Папа взял меня на руки, обнял и крепко поцеловал маму. По дороге домой она рассказала, что наш дом разбомбили, мы переехали в соседнее здание и заняли свободную комнату, хозяева которой были в эвакуации. Два месяца назад они возвратились, и весь наш скарб, включая диван с двумя откидными тумбами, вынесли из квартиры.
– Теперь мы живем в подъезде под лестницей, – сказала мама, как будто в этом не было ничего, о чем стоило беспокоиться.
Мне никогда не забыть отцовское лицо, когда он увидел наш угол под лестницей: диван и ржавую печь, которую топили дровами из досок. Их, кстати, было трудно найти. За войну в Москве сожгли все заборы.
Мама хотела согреть чаю, но отец ушел и вернулся только под вечер.

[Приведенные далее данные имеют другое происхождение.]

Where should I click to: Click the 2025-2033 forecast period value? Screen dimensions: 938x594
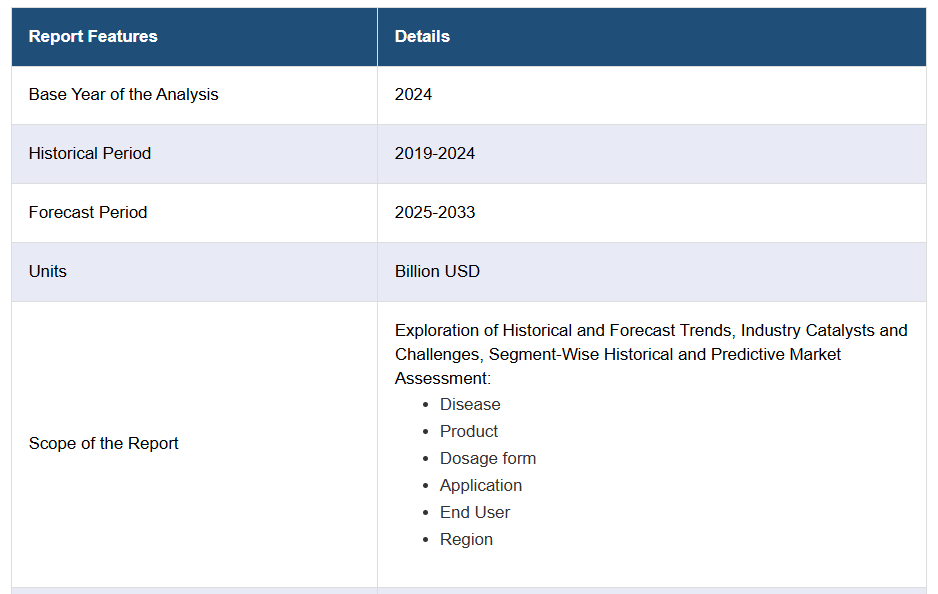435,213
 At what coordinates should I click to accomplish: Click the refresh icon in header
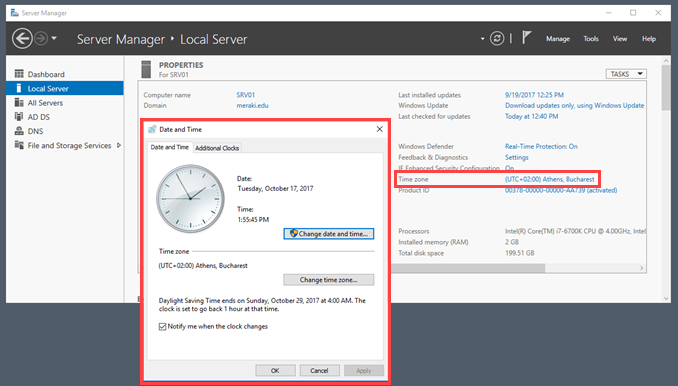point(497,38)
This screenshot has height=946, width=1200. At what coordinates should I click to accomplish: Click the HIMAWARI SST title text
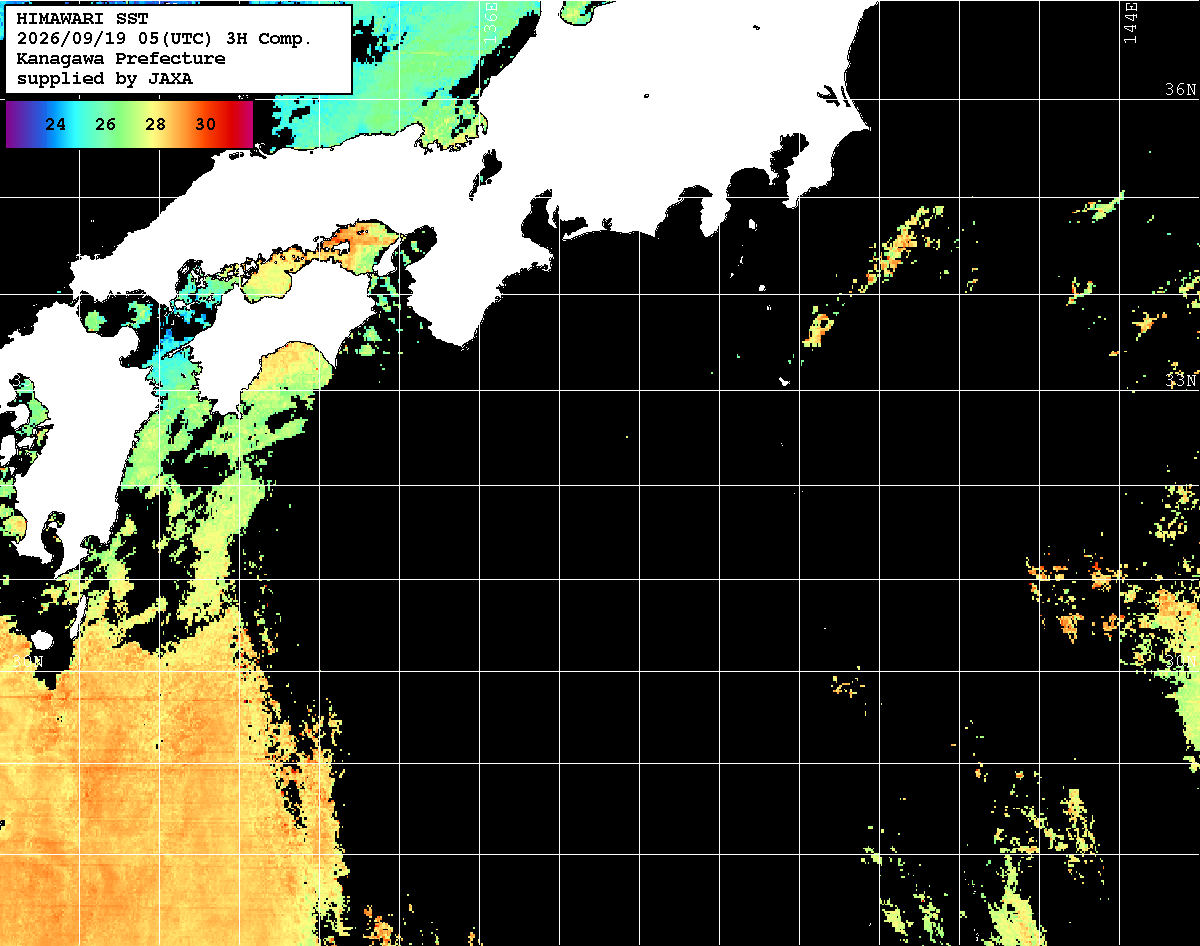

Тогда я впервые услышала слово «ордер». Потом мама рассказывала, что папа явился в комендатуру и потребовал, чтобы его семье дали жилье.
Наш диван погрузили в машину, меня с мамой посадили в кабину, и мы поехали по заснеженным московским улицам. Полуразрушенные, разбитые бомбежкой здания в сумерках казались могильными памятниками. Над крышами уцелевших домов вились дымки. Их вместе со снегом сдувало с крыш порывистым ветром.
Скоро мы приехали на Мясницкую. Отец забрал меня из кабины и понес к подъезду. Помню, как резко взвизгнула разбухшая дверь, и мы втроем, вместе с мамой, вошли в парадное. На лестнице была темнота.